CoinShares explained, “This selling trend has come at a time when enthusiasm for cryptocurrency investment is cooling, similar to other assets,” and added, “The six-week selling volume accounts for only 0.2% of the total assets under management (AUM) of cryptocurrency asset management firms.”
Meanwhile, domestic cryptocurrency exchanges are still inadequately prepared to proceed with the Spec-Fin Act reporting procedures scheduled for September. On the 16th, the Financial Services Commission announced that after conducting joint on-site consultations with related ministries targeting 25 domestic cryptocurrency exchanges, there is a significant shortage of personnel and systems to carry out the Spec-Fin Act reporting procedures. It was also explained that proper evaluations of listed cryptocurrencies have not been conducted.
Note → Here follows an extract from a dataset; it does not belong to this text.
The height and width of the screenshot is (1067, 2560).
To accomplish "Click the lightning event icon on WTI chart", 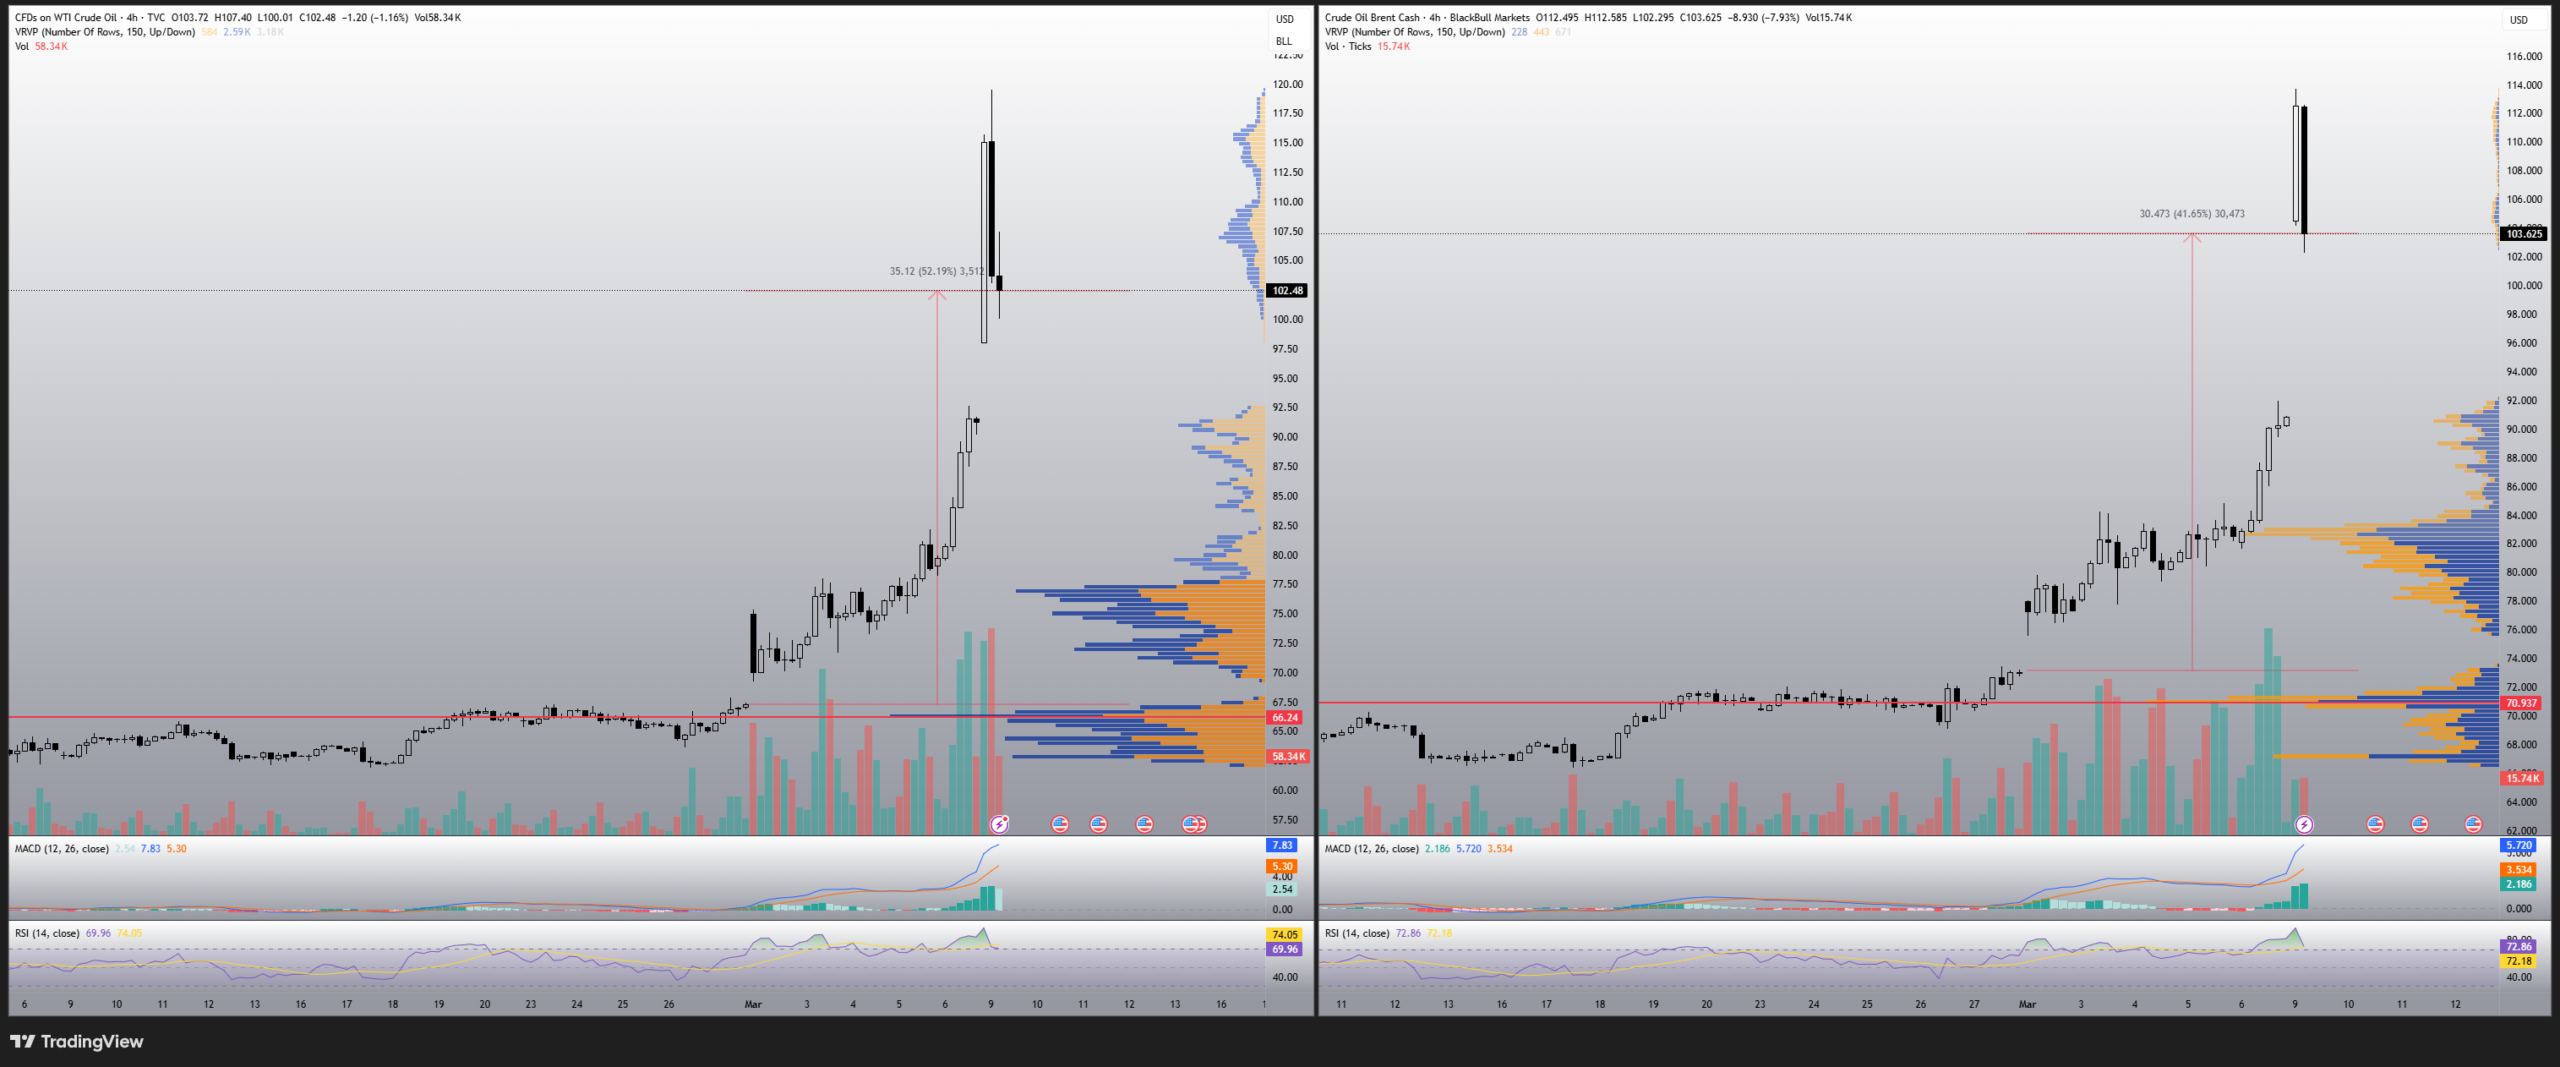I will (x=999, y=824).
This situation is raising concerns about a wave of closures among cryptocurrency exchanges. Only 20 companies have obtained Information Security Management System (ISMS) certification, and only four?Upbit, Bithumb, Coinone, and Korbit?have secured real-name accounts. It remains uncertain whether even these four will pass the Spec-Fin Act reporting procedures. The Financial Services Commission stated, “Even if ISMS certification is obtained, failure to meet other requirements may result in rejection,” and warned, “Sudden closures and embezzlement should be carefully monitored.”